Terms for usage of this site...

RAPID RESPONSE (Archives)...Daily Commentary on News of the Day
This is a new section.  It will offer fresh, quick reactions by myself to news and events of the day, day by day, in this rapid-fire world of ours.  Of course, as in military campaigns, a rapid response in one direction may occasionally have to be followed by a "strategic withdrawal" in another direction.  Charge that to "the fog of war", and to the necessary flexibility any mental or military campaign must maintain to be effective.  But the mission will always be the same: common sense, based upon facts and "real politick", supported by a visceral sense of Justice and a commitment to be pro-active.  That's all I promise.
GS

Click here to return to the current Rapid Response list

THURSDAY, November 30, 2006

The other big news this week is the trip by Pope Benedict XVI to Turkey, 99% of whose population is Muslim.  A challenge under any circumstance, it was made more so by the Pope's academic lecture presented in his old school, the University of Regensberg two months ago.  There he seemed to accept the premise that Islam is a "viiolent Religion".  Most analysts have stated that the message he wanted to send is that this great and moderate Religion must address the lunatic fringe in its midst.   A fine analysis of this Pope's background and approach to life was published this weekend in the WSJ ("A Tumultuous World Tests a Rigid Pope", by Gabriel Kahn and Stacy Meichtry, pA1).  The Pope is evidently drawing a line in the sand between The Church and its followers...and the "secular-progressive" world described by Bill O'Reilly in his latest book, "Culture Warrior".  That approach is welcome by most Catholics...who have to live in this world...as long as the line is bright only where it has to be - and not just because "that's the way it has been".  For more on these issues, offered by two strong and practising Roman Catholics, see the series of articles entitled "Point and Counterpoint", filed on this web site under "The Involved Citizen", in "Abortion, Morality and Ethics".

GS

MONDAY through WEDNESDAY, November 27 through 29, 2006

Could there be any other commentary these days than about Iraq and the Middle East quagmire?

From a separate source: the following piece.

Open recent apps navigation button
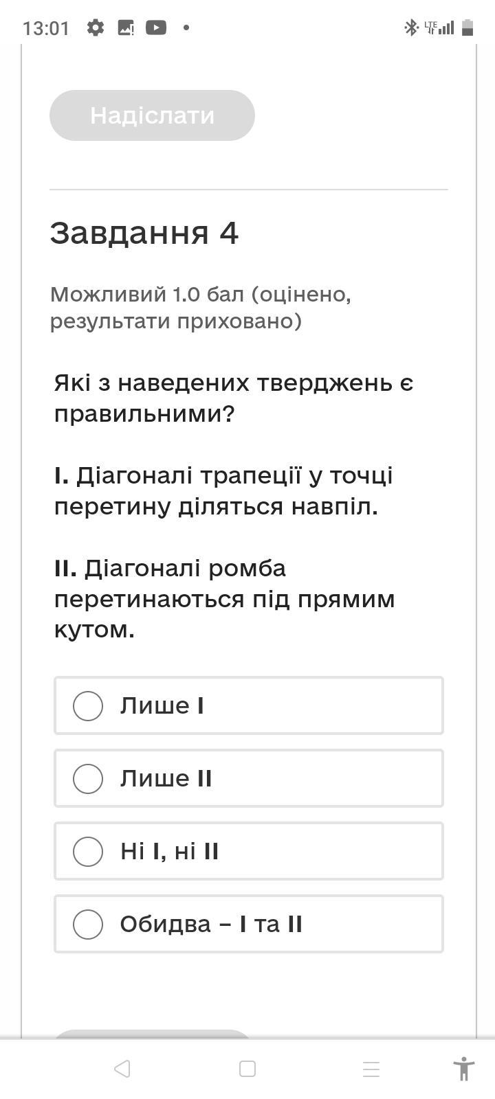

The Bush administration is spinning like a top, trying not to fall over.  "This is not a civil war".  "The major antagonists are not the Sunni "insurgents" and the Shia targets, but al Qaida"...still and again. "Iran and Syria should be more helpful".  The administration was "displeased" with the "leaking" of President Bush's National Security Advisor's report saying all the things about Iraq Prime Minister al Maliki that Mr. Bush would not be able say to him directly today in Jordan.  And then there all the pundits, tripping over their own ambiguous proposals.  Some of these are summarized in an article in the WSJ this weekend entitled "The U.S. In Iraq: What's Next?" (pA7).  As is so often the case, Thomas Friedman is the most insightful and helpful of the bunch ("Ten Months or Ten Years", NYTimes today, pA27).  But even he is too pessimistic.  And nobody mentions my proposal: withdraw our troops from the shooting gallery and redeploy them (and maybe more) on all the borders between Iraq and the rest of that madhouse region, allowing no one in or out, thereby giving the 27 million Iraqi citizens the decision between civil war instigated by a small fraction of their total number...and government by negotiation.  Give them a chance.  And stop the diplomatic posturing and the CYA dance.  With all the mistakes we have made since Saddam was toppled, we owe them at least that.
GS

FRIDAY through SUNDAY, November 24 through 26, 2006

If you eliminate the "news" about Tom Cruise's affairs and the O.J. Simpson disaster and all the hype about "Black Friday (please, please), what you have left since my last offering in this section is both serious discussion and bloviating about "what to do in Iraq now".  The NYTimes today offers a compilation of such positions in two articles in the Week In Review (Sec. 4) offered by James Glanz and by Bill Marsh, with a useful editorial summary ("Learning From Iraq", Wk p9).
But still no mention of the approach that I have recommended: to seal with adequate military forces all the borders between Iraq and its surrounding "neighbors", allowing no one to enter or to leave, and then to let the Iraqi people decide among themselves whether they want a civil war or political solutions to their ages-old problems.  After all, America had to fight a revolution and a civil war before we had earned our liberty and democracy.  Of course, American forces would stay on the ground in the region for the next five to ten years to monitor and guarantee the outcome, all in our mutual self-interest.  Talk about "winning".  That would be a "win".  Why hasn't anyone with much more influence than I expressed this option.  What am I missing here?  I and the allied troops who are fighting and dying there would like to know.

GS

MONDAY through THURSDAY, November 20 through 23, 2006

ALL ABOUT IRAQ AND WHAT WE SHOULD DO WITH THE MESS WE ARE IN.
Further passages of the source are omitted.